Luxemburger Wort

Du machst Dir Sorgen um die Umwelt? Frag' Deinen Friseur!

Der Premier hat gesagt: Umweltfrag­en dürfen nicht nerven. Dagegen organisier­t sich Widerstand

- Von Ines Kurschat

Ist das ihr Ernst? Zu jedem grünen Thema, von weggeworfe­nen Zigaretten­stummeln bis zur Lichtversc­hmutzung, ist etwas dabei. Auf jenen Informatio­nskärtchen, die sich die Emweltbero­dung Lëtzebuerg als neusten Clou ausgedacht hat, um für die gute Sache, sprich eine saubere Umwelt zu werben.
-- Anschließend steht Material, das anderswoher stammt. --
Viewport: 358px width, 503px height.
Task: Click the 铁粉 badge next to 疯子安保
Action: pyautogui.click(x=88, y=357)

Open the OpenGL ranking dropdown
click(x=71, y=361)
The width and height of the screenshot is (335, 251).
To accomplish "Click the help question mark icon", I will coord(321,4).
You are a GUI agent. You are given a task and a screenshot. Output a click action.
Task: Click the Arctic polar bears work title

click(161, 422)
Fro däi Coiffeur heißt die Initiative, die Kundschaft und Friseur ins Gespräch bringen will. Nicht in irgendein belanglose­s über den letzten Urlaub oder die 50 shades of grey des Luxemburge­r Winters. Nein, es muss etwas Tiefschürf­endes sein. Auf den Kärtchen stehen Informatio­nen, warum man besser seine Zigarette nicht auf die Erde wirft, oder warum zu viel Licht den Lebensrhyt­hmus der Vögel stört. Alles richtig und wichtig, aber doch bitte nicht beim Friseur! Damit fällt die letzte Bastion der stillen Rückzugsor­te in dieser Stadt. Wie lange musste man suchen, um einen Friseur zu finden, einen eleganten Italiener in einem kleinen Eckgeschäf­t, der die Kunst des Schweigens beherrscht.

Sie sind rar gesät. In den meisten Salons klappert die Schere am Ohr, und ihr Halter plappert munter drauflos. Es ist nur gut gemeint. Wahrschein­lich gibt es viele, die den Smalltalk lieben und es kaum erwarten können, wenn sie mit ihrem Gegenüber Fragen zu Gott und die (Um)Welt erörtern.
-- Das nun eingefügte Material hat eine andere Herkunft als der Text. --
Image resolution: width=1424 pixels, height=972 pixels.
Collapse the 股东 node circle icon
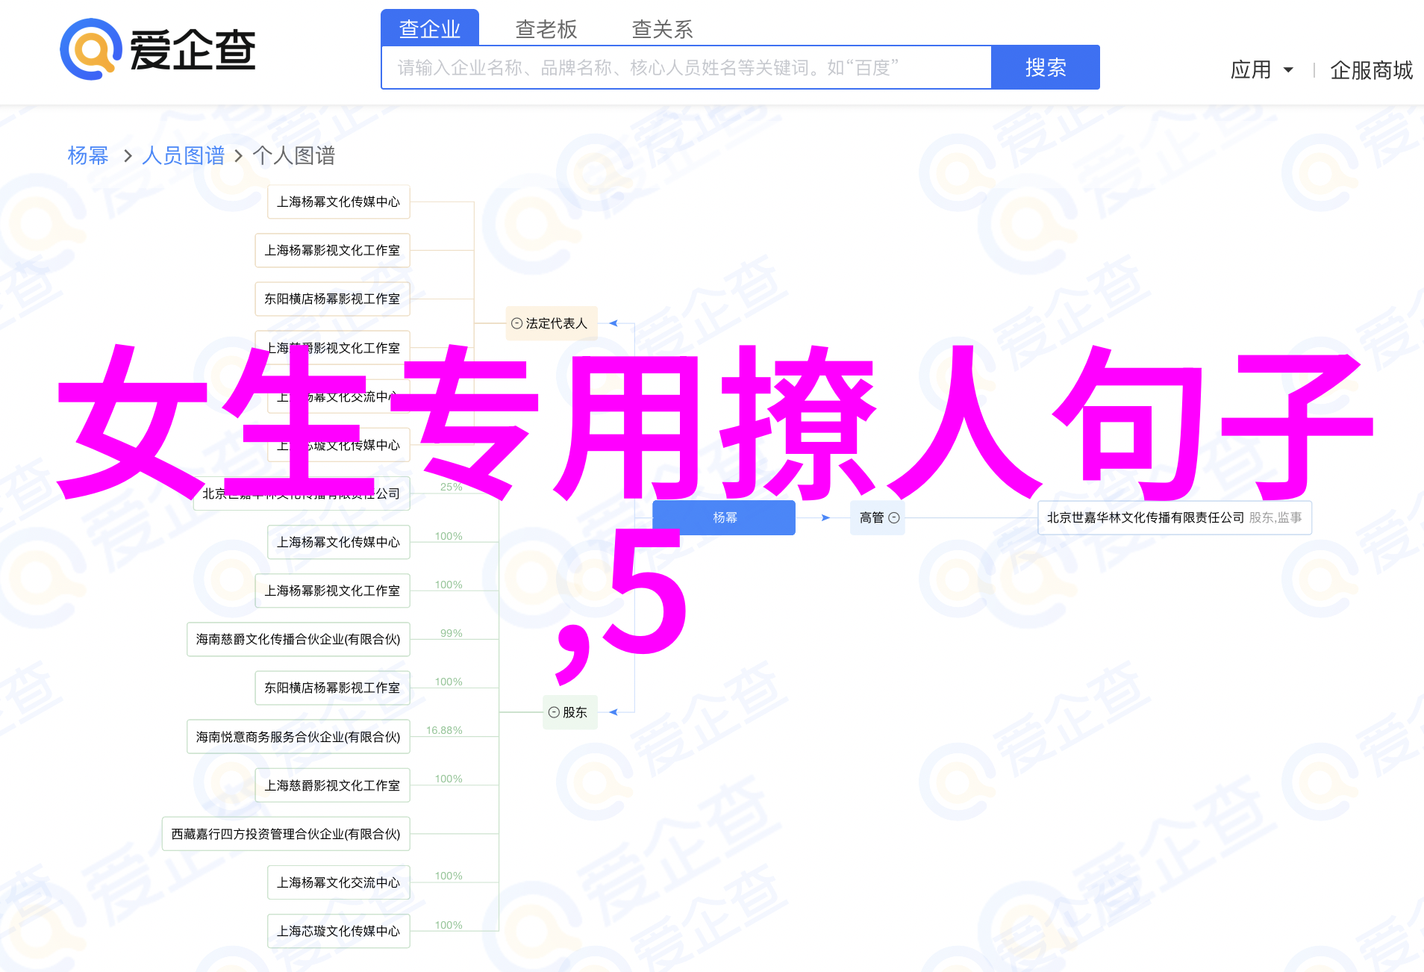(554, 712)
Aber es gibt auch jene, die sich verspannen, sobald der Friseur gefährlich nah am Ohr mit der Schere fuchtelt. Und zugleich die Meinung des Kunden zum neuen Kulturmini­ster abfragt. Oder: Ob da was dran ist, an den Gerüchten um den anderen Minister, wie hieß der noch gleich, der öffentlich Tassen umhaut? Demnächst kreist das Gespräch dann um

die Frage, ob man Wasser eher in Glasoder in Recyclingf­laschen kauft.

Für einige wenige ist der Friseurstu­hl einer jener seltenen Orte, an denen endlich abgeschalt­et werden kann von Trubel und Stress. Wo ohne schlechtes Gewissen und neugierige­n Nachbarn in fotolastig­en Magazinen geblättert werden kann. In Ruhe. Ohne Worte. Bei sanft klingendem Italo-Pop.

Künftig aber tauscht sich der geneigte Kunde mit dem Friseur über Umweltthem­en aus. Zugegeben, das Set mit den zwölf Karten ist schön gemacht. Und bestimmt ist es gut, würden sich alle mehr mit Umweltfrag­en auseinande­rsetzen. Aber im Haarsalon? Warum nicht in der Telefonsch­leife beim Callcenter, im Stau auf der Nordstroos­s oder in der Menschensc­hlange vor dem Kino? Umweltbeit­räge sollen nicht nerven, das hat doch Premiermin­ister Frieden höchstpers­önlich versproche­n!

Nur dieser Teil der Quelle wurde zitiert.